Official permission to log is given on the basis of patronage and bribes, rather than internationally acceptable impartial bidding procedures. Nor are the wishes of local communities ever taken into account. Global Witness’s focus on legal technicalities at the border draws attention away and partially validates the pervasive abuse of the law in Myanmar.
For those reasons, Global Witness’s advocacy approach is likely to fail.
The logging trade is too important to both Myanmar’s and China’s governments for it to be stopped on mere legal technicalities – as Global Witness apparently hopes.
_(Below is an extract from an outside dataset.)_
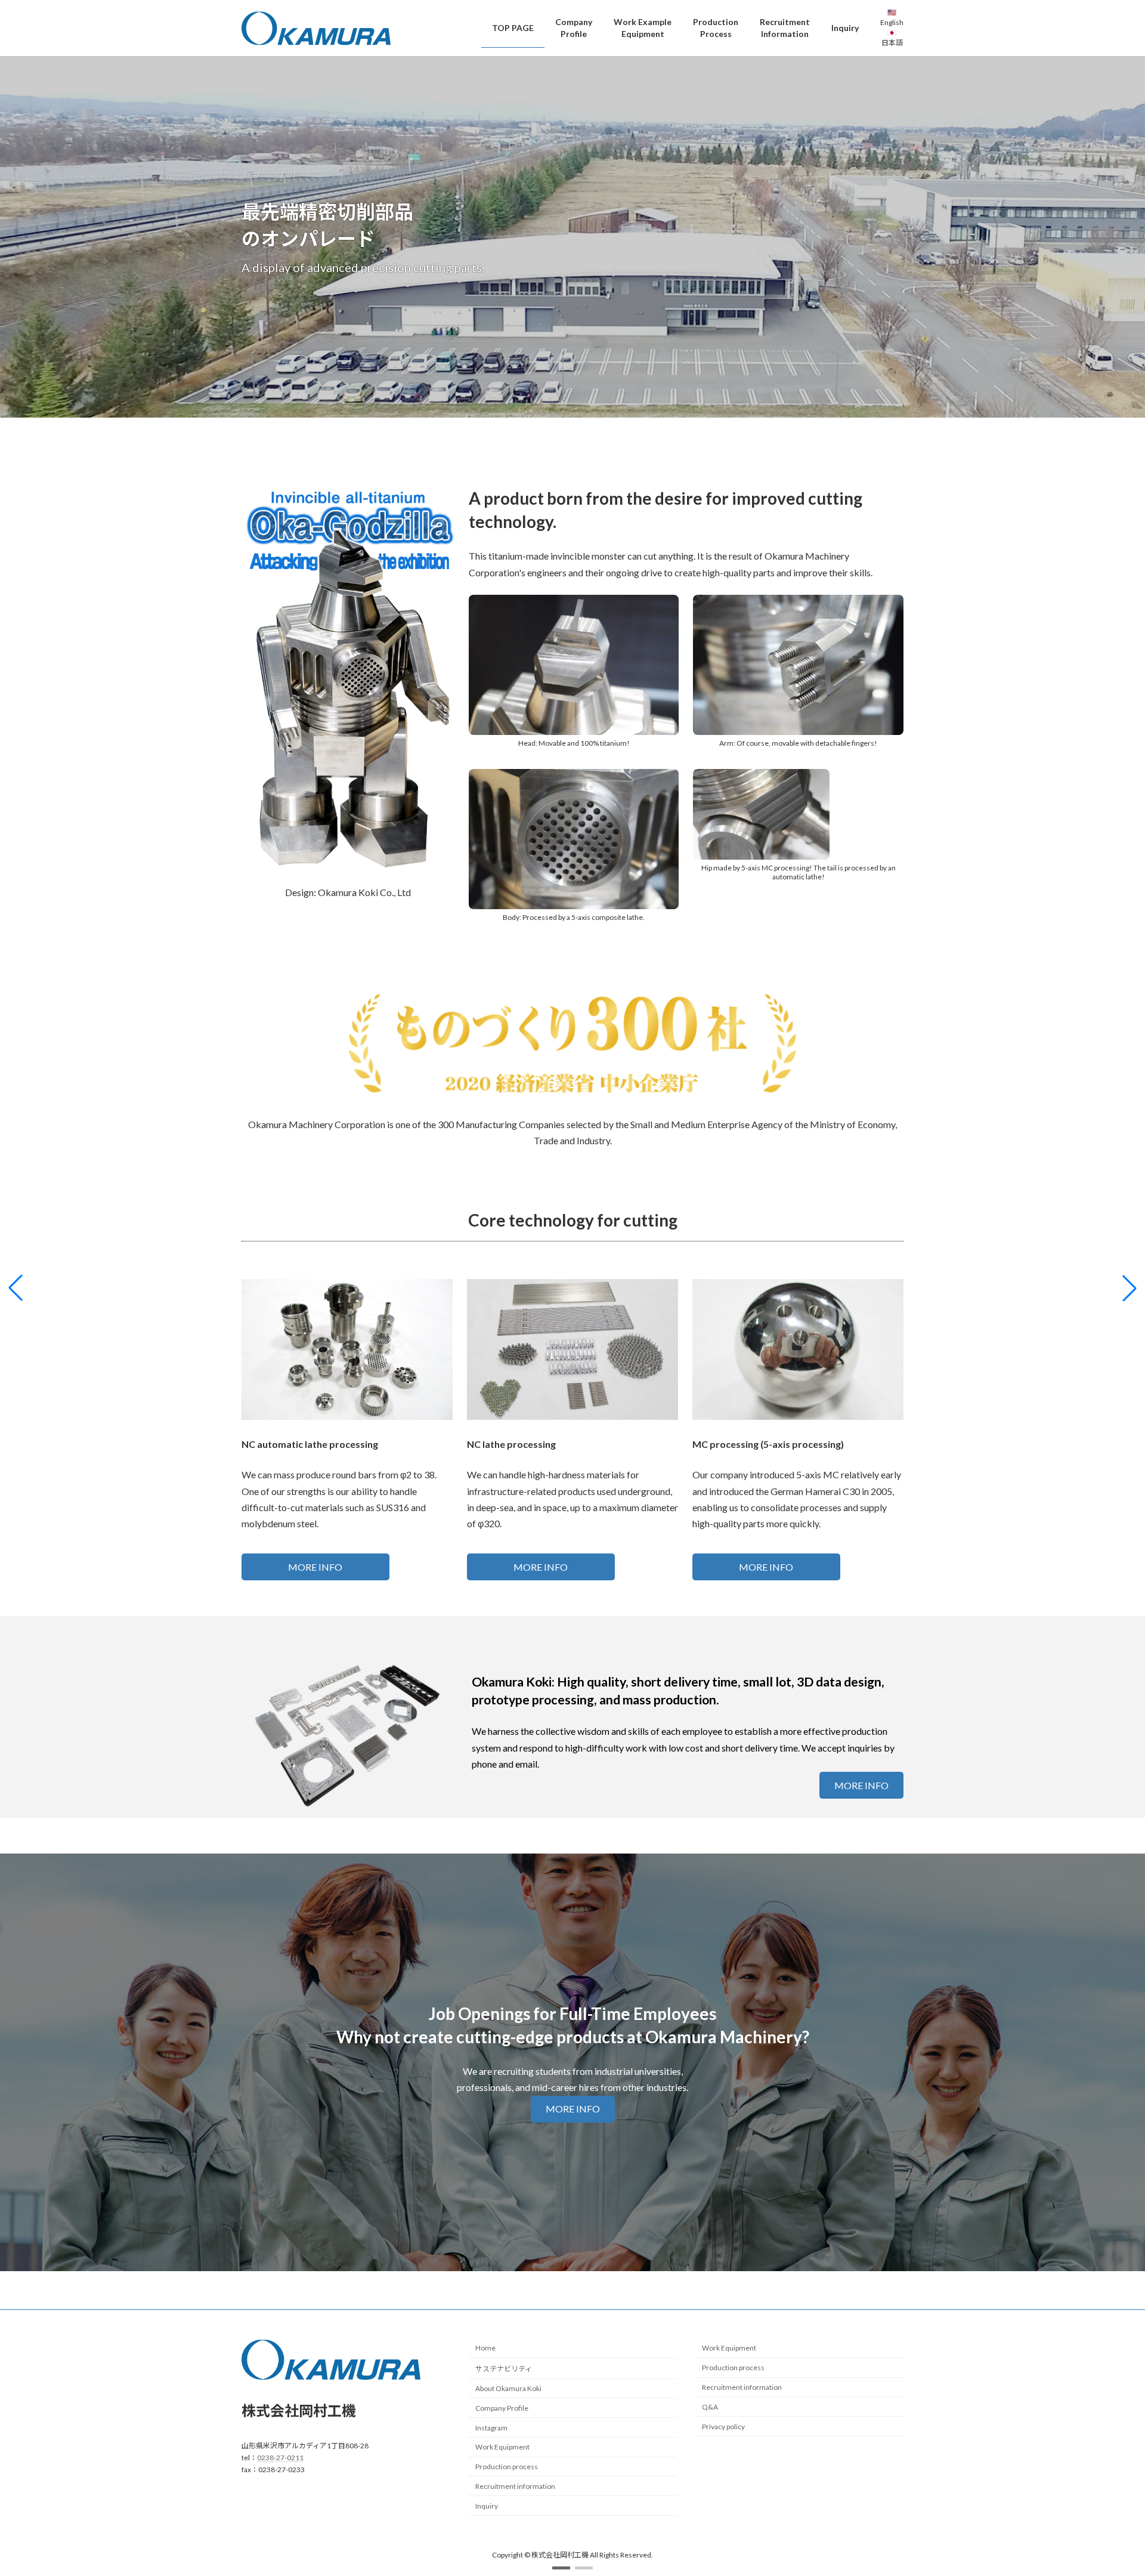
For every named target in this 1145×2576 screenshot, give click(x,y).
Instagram (491, 2427)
Exports to China account for 20-30% of Myanmar’s total annual logging revenue and have accounted roughly for more than half a billion dollars in revenue over the past five years. China is similarly dependent on Myanmar for hard wood imports, much of which it re-exports in a booming furniture trade to the US and European countries.
Ominously, Global Witness’s approach may actually enable the military to tighten its monopoly grip and streamline its operations over the logging trade. If China makes a serious effort to block the illicit trade, loggers in Myanmar will likely divert the trade through the SPDC’s official trade gates, or its ports in Yangon.
This would enable the SPDC to reap even greater profits to the detriment of the small-scale loggers who are not associated with the military.
Although allegations of corruption have tarnished the KIO’s reputation, it remains an important balance to the SPDC.
No one doubts that Global Witness has the right intentions. But by focusing their considerable energies on the “illicit” nature of the cross-border logging trade, their approach does not ensure the equitable or sustainable environmental policies it aims to achieve. Worse, it may exacerbate an already abysmal environmental situation.
A more holistic, and considerably more difficult, approach would be to focus on securing a total ban on the logging trade, similar to what was accomplished in Thailand, in a manner that does not advantage the military government at the expense of the Kachin public.
Global Witness would be well placed to lobby both the United States and European Union into expanding their trade sanctions to include the imports of Chinese furniture made of Myanmar teak and other tropical hardwoods. Until then, Myanmar’s destructive timber trade will continue unabated, providing hard-currency earnings that prop up and perpetuate one of the world’s most abusive regimes.
Samuel Blythe is a Thailand-based journalist.